(To do) Extract every line in the listing below that contains the word "location".

(Extracted records)
^^^^

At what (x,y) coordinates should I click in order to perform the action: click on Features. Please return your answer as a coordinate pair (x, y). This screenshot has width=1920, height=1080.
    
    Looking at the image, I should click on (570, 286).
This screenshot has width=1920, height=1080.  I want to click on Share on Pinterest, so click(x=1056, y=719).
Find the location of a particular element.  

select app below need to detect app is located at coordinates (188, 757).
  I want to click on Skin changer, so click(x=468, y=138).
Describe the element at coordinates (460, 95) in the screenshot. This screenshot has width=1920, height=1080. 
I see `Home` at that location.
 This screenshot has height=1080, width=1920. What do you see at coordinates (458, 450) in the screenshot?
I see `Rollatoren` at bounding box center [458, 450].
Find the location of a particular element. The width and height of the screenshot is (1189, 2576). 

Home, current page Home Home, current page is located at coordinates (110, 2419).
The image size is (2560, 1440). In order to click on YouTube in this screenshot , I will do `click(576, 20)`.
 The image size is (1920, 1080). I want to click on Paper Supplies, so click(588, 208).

^^^^

(Answer below)
Find the location of a particular element.  
I see `Home` at that location.
Find the location of a particular element. The width and height of the screenshot is (1189, 2576). 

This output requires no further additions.